Exercise objective:
Find the line with "Click the font color A icon" in the data below. Repeat it and every line after it up to the end, exactly, but drop the pictures.
Records supplied START
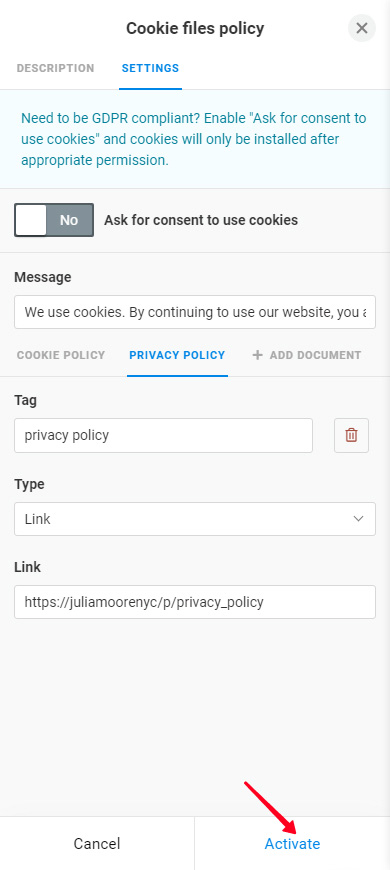Viewport: 390px width, 870px height.
Task: Click the No label on the consent switch
Action: pyautogui.click(x=69, y=220)
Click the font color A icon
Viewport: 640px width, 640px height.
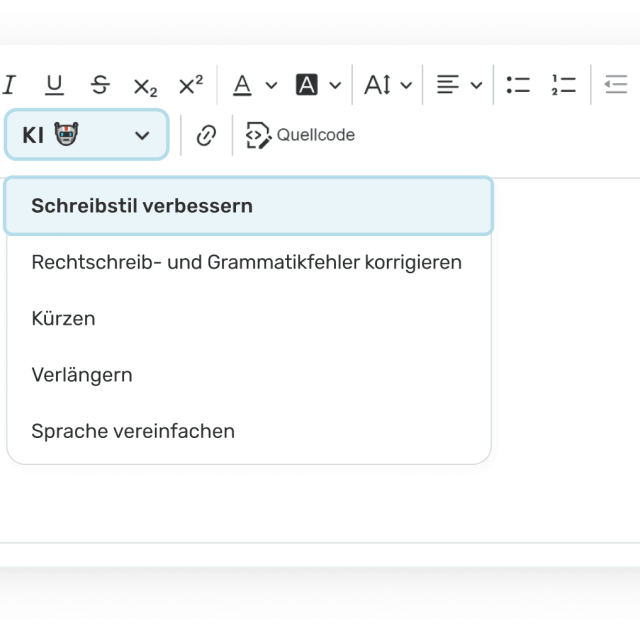(242, 85)
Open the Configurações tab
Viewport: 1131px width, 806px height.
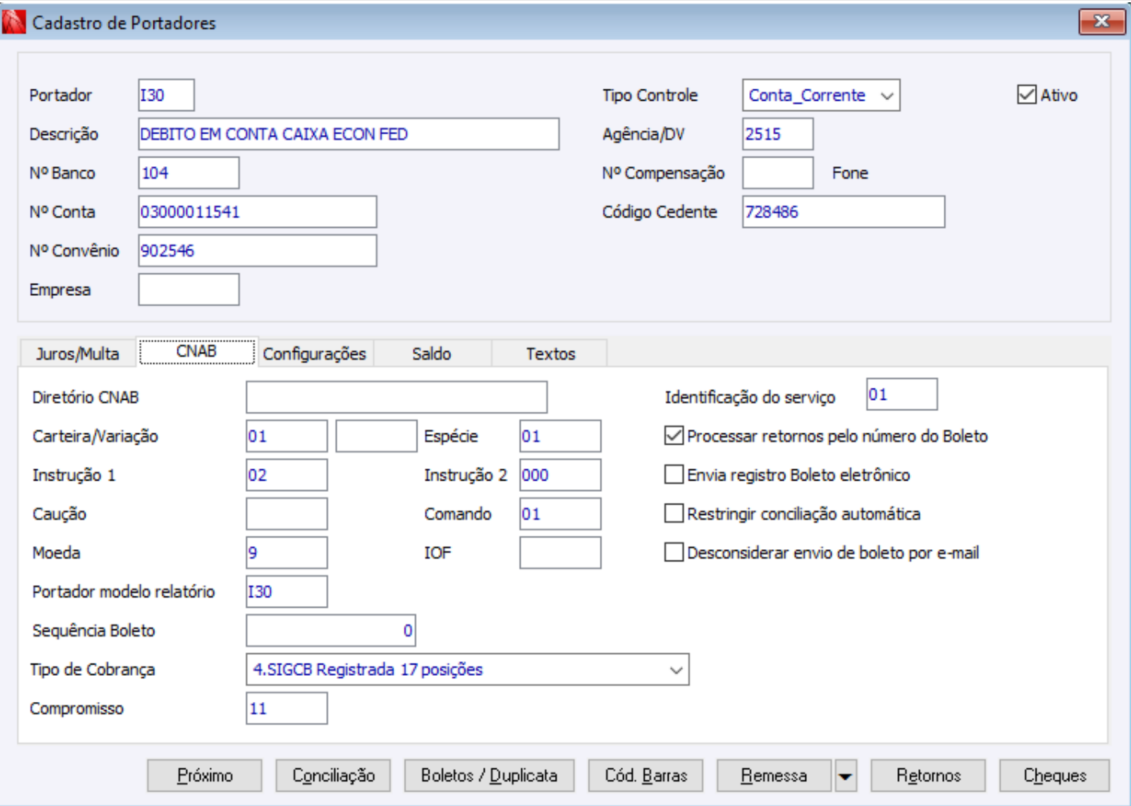[315, 354]
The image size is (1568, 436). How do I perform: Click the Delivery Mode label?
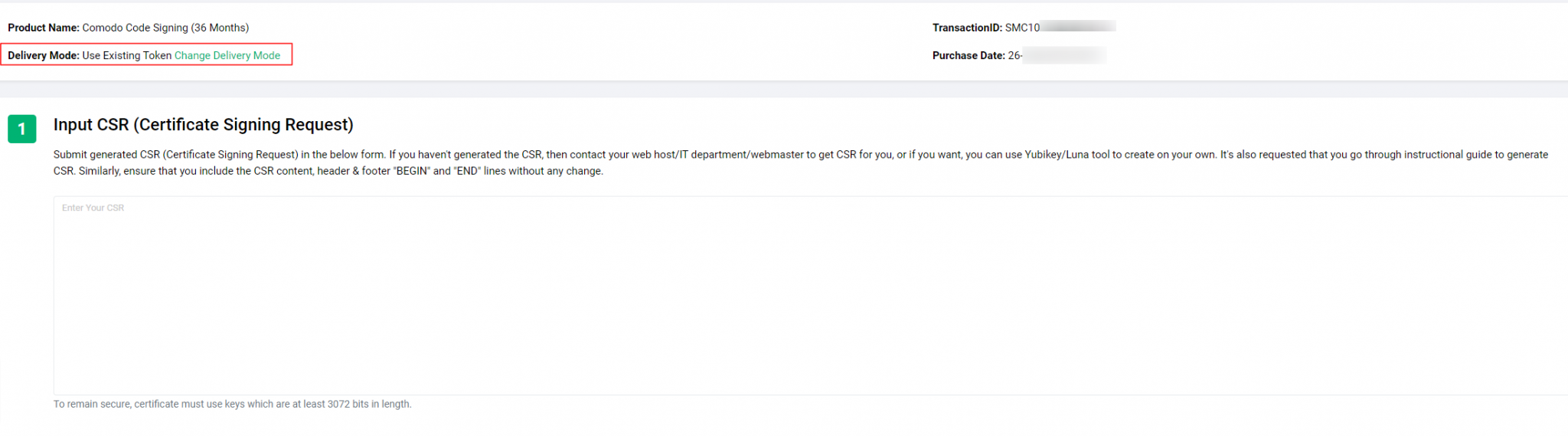[x=44, y=56]
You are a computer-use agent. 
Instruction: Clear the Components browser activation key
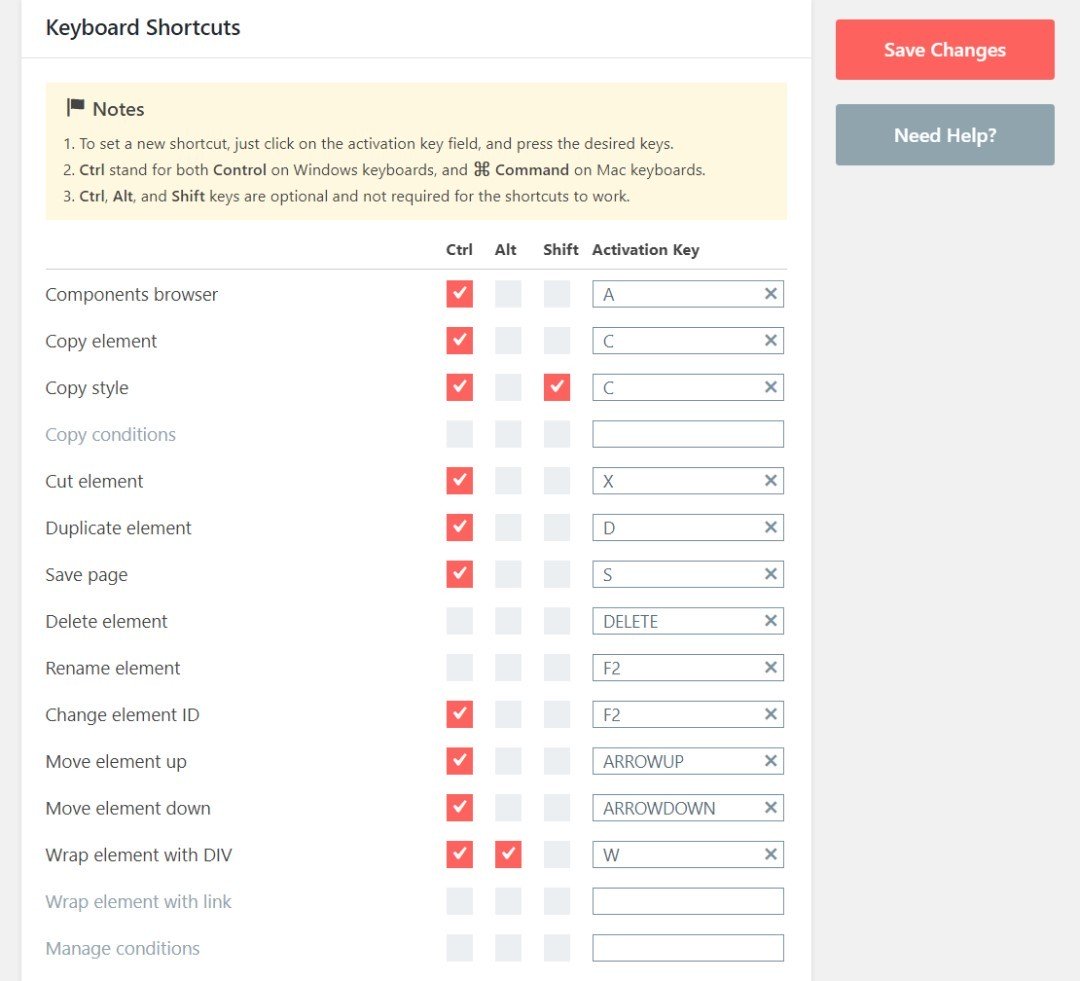[770, 294]
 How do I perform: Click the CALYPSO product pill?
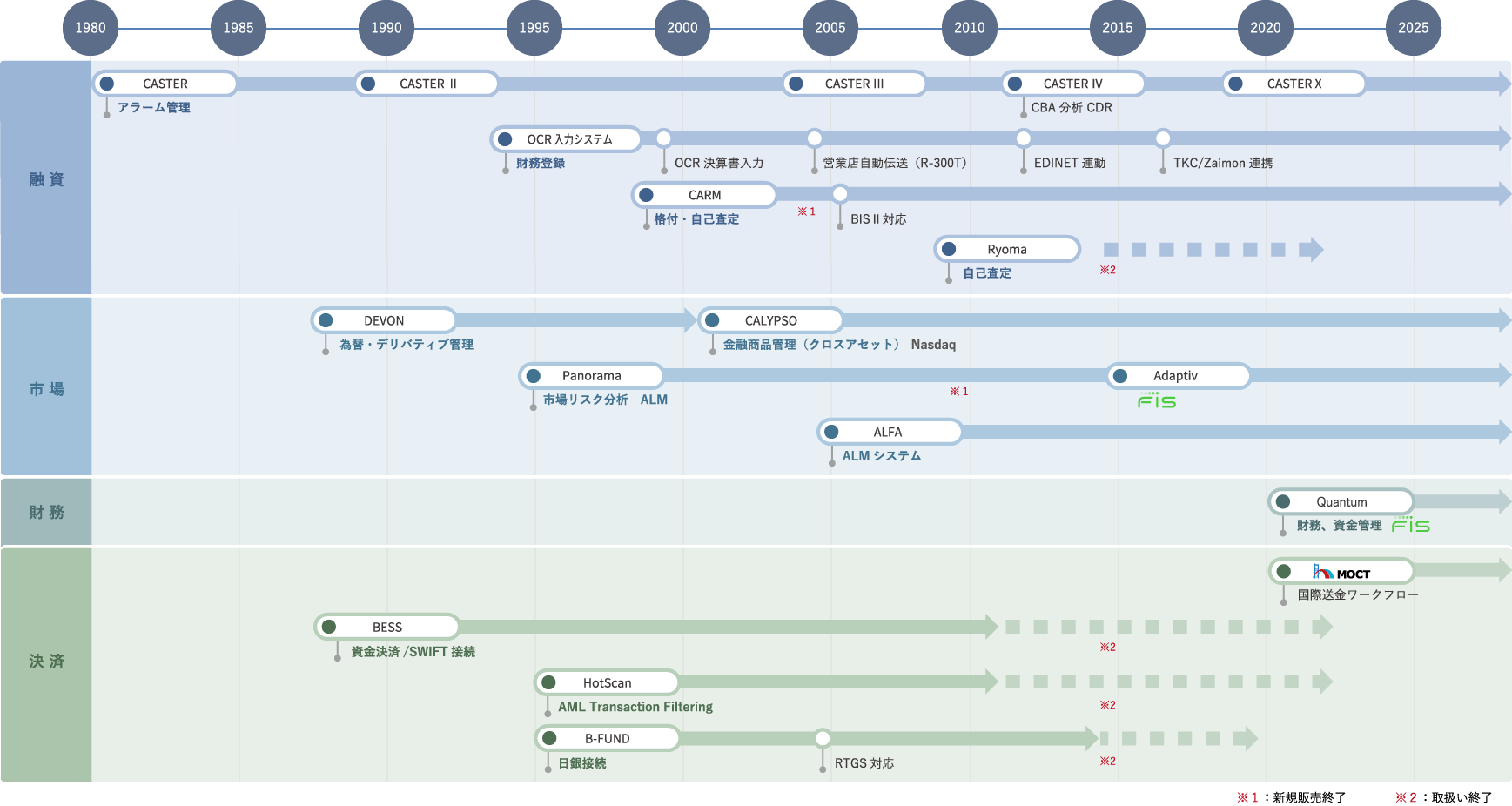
Records supplied END
Problem solution:
Click the font color A icon
Viewport: 640px width, 640px height.
(242, 85)
Open the Configurações tab
Viewport: 1131px width, 806px height.
[315, 354]
The image size is (1568, 436). How do I perform: Click the Delivery Mode label?
[x=44, y=56]
You are a computer-use agent. 
Instruction: Clear the Components browser activation key
[770, 294]
 How do I perform: Click the CALYPSO product pill?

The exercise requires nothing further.